YOUR ASSIGNMENT
The whole listing below is to be repeated without alteration.

DATA IN THIS EXERCISE
------------------------------------------------------------

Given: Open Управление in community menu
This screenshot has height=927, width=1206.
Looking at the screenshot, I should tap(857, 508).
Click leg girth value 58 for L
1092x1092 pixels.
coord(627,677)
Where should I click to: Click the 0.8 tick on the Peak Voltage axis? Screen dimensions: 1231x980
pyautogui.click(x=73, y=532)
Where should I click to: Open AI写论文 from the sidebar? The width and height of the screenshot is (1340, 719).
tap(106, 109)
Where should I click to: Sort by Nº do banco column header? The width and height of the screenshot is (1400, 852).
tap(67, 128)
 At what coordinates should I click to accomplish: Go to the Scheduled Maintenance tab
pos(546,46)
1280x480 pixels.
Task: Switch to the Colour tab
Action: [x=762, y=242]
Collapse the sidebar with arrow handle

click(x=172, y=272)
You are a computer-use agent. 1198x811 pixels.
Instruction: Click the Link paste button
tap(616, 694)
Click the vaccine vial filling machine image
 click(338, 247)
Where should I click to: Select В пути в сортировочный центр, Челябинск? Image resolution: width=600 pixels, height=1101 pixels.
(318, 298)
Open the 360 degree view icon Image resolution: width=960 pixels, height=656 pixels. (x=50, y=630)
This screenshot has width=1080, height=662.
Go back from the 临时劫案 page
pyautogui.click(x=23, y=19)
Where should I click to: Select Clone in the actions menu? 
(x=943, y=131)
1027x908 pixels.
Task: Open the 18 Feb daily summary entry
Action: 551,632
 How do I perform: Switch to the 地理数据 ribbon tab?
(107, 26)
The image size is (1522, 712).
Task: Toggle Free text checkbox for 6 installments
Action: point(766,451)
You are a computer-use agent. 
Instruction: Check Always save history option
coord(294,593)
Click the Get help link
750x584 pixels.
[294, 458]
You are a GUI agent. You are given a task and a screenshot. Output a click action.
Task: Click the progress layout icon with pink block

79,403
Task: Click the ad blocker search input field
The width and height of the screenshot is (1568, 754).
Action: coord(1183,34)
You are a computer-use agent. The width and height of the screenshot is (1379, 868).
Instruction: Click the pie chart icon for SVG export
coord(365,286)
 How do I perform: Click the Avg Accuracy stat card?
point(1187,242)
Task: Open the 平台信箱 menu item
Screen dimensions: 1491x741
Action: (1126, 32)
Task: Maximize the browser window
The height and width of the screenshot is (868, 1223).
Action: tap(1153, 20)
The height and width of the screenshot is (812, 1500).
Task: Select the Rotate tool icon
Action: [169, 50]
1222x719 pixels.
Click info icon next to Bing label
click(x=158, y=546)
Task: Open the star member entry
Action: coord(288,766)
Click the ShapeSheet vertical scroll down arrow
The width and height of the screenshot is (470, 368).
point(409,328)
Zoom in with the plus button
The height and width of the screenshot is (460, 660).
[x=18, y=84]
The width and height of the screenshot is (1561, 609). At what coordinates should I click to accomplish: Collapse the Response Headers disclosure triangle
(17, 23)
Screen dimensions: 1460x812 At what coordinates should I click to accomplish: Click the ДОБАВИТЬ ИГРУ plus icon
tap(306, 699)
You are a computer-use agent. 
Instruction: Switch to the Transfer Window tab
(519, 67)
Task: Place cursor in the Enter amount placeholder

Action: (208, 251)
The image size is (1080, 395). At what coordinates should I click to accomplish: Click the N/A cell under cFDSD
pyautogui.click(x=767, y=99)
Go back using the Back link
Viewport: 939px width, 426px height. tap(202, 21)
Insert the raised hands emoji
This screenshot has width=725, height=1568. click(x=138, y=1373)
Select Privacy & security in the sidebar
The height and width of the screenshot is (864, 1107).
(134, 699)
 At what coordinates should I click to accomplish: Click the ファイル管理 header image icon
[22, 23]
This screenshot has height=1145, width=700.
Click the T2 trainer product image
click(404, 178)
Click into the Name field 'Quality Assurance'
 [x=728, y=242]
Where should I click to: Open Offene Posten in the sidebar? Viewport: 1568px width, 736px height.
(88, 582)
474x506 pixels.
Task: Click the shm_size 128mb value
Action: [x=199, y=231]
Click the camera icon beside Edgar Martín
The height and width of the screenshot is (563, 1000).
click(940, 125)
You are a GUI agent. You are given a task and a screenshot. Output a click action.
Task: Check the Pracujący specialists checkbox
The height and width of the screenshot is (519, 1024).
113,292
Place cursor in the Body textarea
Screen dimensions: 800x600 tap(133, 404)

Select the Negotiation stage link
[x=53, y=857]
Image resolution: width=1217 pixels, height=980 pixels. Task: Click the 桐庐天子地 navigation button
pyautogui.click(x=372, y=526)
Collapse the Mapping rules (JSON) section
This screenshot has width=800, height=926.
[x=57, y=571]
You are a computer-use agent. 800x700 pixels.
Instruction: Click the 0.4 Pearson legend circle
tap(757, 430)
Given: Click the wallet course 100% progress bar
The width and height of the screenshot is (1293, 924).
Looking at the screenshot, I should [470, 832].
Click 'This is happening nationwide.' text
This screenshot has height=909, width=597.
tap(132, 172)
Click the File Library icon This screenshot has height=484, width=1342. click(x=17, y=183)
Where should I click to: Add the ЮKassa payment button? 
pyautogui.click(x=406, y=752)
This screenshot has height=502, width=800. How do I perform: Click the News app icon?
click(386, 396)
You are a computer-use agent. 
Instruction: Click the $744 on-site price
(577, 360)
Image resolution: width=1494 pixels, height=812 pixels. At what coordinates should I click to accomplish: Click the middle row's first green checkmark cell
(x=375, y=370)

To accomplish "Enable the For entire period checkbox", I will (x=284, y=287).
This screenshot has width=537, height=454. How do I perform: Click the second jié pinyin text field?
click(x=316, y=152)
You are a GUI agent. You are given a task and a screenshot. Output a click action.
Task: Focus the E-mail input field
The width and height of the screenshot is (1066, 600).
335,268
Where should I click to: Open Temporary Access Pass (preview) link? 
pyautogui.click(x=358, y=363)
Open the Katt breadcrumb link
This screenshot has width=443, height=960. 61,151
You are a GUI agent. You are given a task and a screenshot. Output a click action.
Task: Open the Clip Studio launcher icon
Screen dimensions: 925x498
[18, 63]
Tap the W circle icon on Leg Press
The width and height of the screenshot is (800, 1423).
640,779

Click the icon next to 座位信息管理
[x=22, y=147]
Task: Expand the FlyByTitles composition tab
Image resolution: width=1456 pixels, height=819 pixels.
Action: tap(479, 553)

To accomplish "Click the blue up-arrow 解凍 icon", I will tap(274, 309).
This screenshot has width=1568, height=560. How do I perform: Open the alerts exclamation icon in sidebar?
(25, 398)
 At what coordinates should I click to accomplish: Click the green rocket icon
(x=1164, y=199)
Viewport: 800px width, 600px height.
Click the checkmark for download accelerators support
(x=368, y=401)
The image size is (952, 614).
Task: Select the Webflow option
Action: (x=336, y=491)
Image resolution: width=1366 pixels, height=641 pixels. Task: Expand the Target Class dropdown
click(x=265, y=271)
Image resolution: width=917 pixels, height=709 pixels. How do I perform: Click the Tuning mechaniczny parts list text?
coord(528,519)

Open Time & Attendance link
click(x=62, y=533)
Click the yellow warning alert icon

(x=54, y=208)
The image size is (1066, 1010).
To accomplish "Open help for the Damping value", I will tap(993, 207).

------------------------------------------------------------

PROBLEM SOLUTION
Given: Open Управление in community menu
This screenshot has height=927, width=1206.
Looking at the screenshot, I should tap(857, 508).
Click leg girth value 58 for L
1092x1092 pixels.
coord(627,677)
Where should I click to: Click the 0.8 tick on the Peak Voltage axis? Screen dimensions: 1231x980
pyautogui.click(x=73, y=532)
Where should I click to: Open AI写论文 from the sidebar? The width and height of the screenshot is (1340, 719).
tap(106, 109)
Where should I click to: Sort by Nº do banco column header? The width and height of the screenshot is (1400, 852).
tap(67, 128)
 At what coordinates should I click to accomplish: Go to the Scheduled Maintenance tab
pos(546,46)
1280x480 pixels.
Task: Switch to the Colour tab
Action: [x=762, y=242]
Collapse the sidebar with arrow handle

click(x=172, y=272)
You are a computer-use agent. 1198x811 pixels.
Instruction: Click the Link paste button
tap(616, 694)
Click the vaccine vial filling machine image
 click(338, 247)
Where should I click to: Select В пути в сортировочный центр, Челябинск? Image resolution: width=600 pixels, height=1101 pixels.
(318, 298)
Open the 360 degree view icon Image resolution: width=960 pixels, height=656 pixels. (x=50, y=630)
This screenshot has width=1080, height=662.
Go back from the 临时劫案 page
pyautogui.click(x=23, y=19)
Where should I click to: Select Clone in the actions menu? 
(x=943, y=131)
1027x908 pixels.
Task: Open the 18 Feb daily summary entry
Action: 551,632
 How do I perform: Switch to the 地理数据 ribbon tab?
(107, 26)
The image size is (1522, 712).
Task: Toggle Free text checkbox for 6 installments
Action: point(766,451)
You are a computer-use agent. 
Instruction: Check Always save history option
coord(294,593)
Click the Get help link
750x584 pixels.
[294, 458]
You are a GUI agent. You are given a task and a screenshot. Output a click action.
Task: Click the progress layout icon with pink block

79,403
Task: Click the ad blocker search input field
The width and height of the screenshot is (1568, 754).
Action: coord(1183,34)
You are a computer-use agent. The width and height of the screenshot is (1379, 868).
Instruction: Click the pie chart icon for SVG export
coord(365,286)
 How do I perform: Click the Avg Accuracy stat card?
point(1187,242)
Task: Open the 平台信箱 menu item
Screen dimensions: 1491x741
Action: (1126, 32)
Task: Maximize the browser window
The height and width of the screenshot is (868, 1223).
Action: tap(1153, 20)
The height and width of the screenshot is (812, 1500).
Task: Select the Rotate tool icon
Action: [169, 50]
1222x719 pixels.
Click info icon next to Bing label
click(x=158, y=546)
Task: Open the star member entry
Action: coord(288,766)
Click the ShapeSheet vertical scroll down arrow
The width and height of the screenshot is (470, 368).
point(409,328)
Zoom in with the plus button
The height and width of the screenshot is (460, 660).
[x=18, y=84]
The width and height of the screenshot is (1561, 609). At what coordinates should I click to accomplish: Collapse the Response Headers disclosure triangle
(17, 23)
Screen dimensions: 1460x812 At what coordinates should I click to accomplish: Click the ДОБАВИТЬ ИГРУ plus icon
tap(306, 699)
You are a computer-use agent. 
Instruction: Switch to the Transfer Window tab
(519, 67)
Task: Place cursor in the Enter amount placeholder

Action: (208, 251)
The image size is (1080, 395). At what coordinates should I click to accomplish: Click the N/A cell under cFDSD
pyautogui.click(x=767, y=99)
Go back using the Back link
Viewport: 939px width, 426px height. tap(202, 21)
Insert the raised hands emoji
This screenshot has width=725, height=1568. click(x=138, y=1373)
Select Privacy & security in the sidebar
The height and width of the screenshot is (864, 1107).
(134, 699)
 At what coordinates should I click to accomplish: Click the ファイル管理 header image icon
[22, 23]
This screenshot has height=1145, width=700.
Click the T2 trainer product image
click(404, 178)
Click into the Name field 'Quality Assurance'
 [x=728, y=242]
Where should I click to: Open Offene Posten in the sidebar? Viewport: 1568px width, 736px height.
(88, 582)
474x506 pixels.
Task: Click the shm_size 128mb value
Action: [x=199, y=231]
Click the camera icon beside Edgar Martín
The height and width of the screenshot is (563, 1000).
click(940, 125)
You are a GUI agent. You are given a task and a screenshot. Output a click action.
Task: Check the Pracujący specialists checkbox
The height and width of the screenshot is (519, 1024).
113,292
Place cursor in the Body textarea
Screen dimensions: 800x600 tap(133, 404)

Select the Negotiation stage link
[x=53, y=857]
Image resolution: width=1217 pixels, height=980 pixels. Task: Click the 桐庐天子地 navigation button
pyautogui.click(x=372, y=526)
Collapse the Mapping rules (JSON) section
This screenshot has width=800, height=926.
[x=57, y=571]
You are a computer-use agent. 800x700 pixels.
Instruction: Click the 0.4 Pearson legend circle
tap(757, 430)
Given: Click the wallet course 100% progress bar
The width and height of the screenshot is (1293, 924).
Looking at the screenshot, I should [470, 832].
Click 'This is happening nationwide.' text
This screenshot has height=909, width=597.
tap(132, 172)
Click the File Library icon This screenshot has height=484, width=1342. click(x=17, y=183)
Where should I click to: Add the ЮKassa payment button? 
pyautogui.click(x=406, y=752)
This screenshot has height=502, width=800. How do I perform: Click the News app icon?
click(386, 396)
You are a computer-use agent. 
Instruction: Click the $744 on-site price
(577, 360)
Image resolution: width=1494 pixels, height=812 pixels. At what coordinates should I click to accomplish: Click the middle row's first green checkmark cell
(x=375, y=370)

To accomplish "Enable the For entire period checkbox", I will (x=284, y=287).
This screenshot has width=537, height=454. How do I perform: Click the second jié pinyin text field?
click(x=316, y=152)
You are a GUI agent. You are given a task and a screenshot. Output a click action.
Task: Focus the E-mail input field
The width and height of the screenshot is (1066, 600).
335,268
Where should I click to: Open Temporary Access Pass (preview) link? 
pyautogui.click(x=358, y=363)
Open the Katt breadcrumb link
This screenshot has width=443, height=960. 61,151
You are a GUI agent. You are given a task and a screenshot. Output a click action.
Task: Open the Clip Studio launcher icon
Screen dimensions: 925x498
[18, 63]
Tap the W circle icon on Leg Press
The width and height of the screenshot is (800, 1423).
640,779

Click the icon next to 座位信息管理
[x=22, y=147]
Task: Expand the FlyByTitles composition tab
Image resolution: width=1456 pixels, height=819 pixels.
Action: tap(479, 553)

To accomplish "Click the blue up-arrow 解凍 icon", I will tap(274, 309).
This screenshot has width=1568, height=560. How do I perform: Open the alerts exclamation icon in sidebar?
(25, 398)
 At what coordinates should I click to accomplish: Click the green rocket icon
(x=1164, y=199)
Viewport: 800px width, 600px height.
Click the checkmark for download accelerators support
(x=368, y=401)
The image size is (952, 614).
Task: Select the Webflow option
Action: (x=336, y=491)
Image resolution: width=1366 pixels, height=641 pixels. Task: Expand the Target Class dropdown
click(x=265, y=271)
Image resolution: width=917 pixels, height=709 pixels. How do I perform: Click the Tuning mechaniczny parts list text?
coord(528,519)

Open Time & Attendance link
click(x=62, y=533)
Click the yellow warning alert icon

(x=54, y=208)
The image size is (1066, 1010).
To accomplish "Open help for the Damping value", I will tap(993, 207).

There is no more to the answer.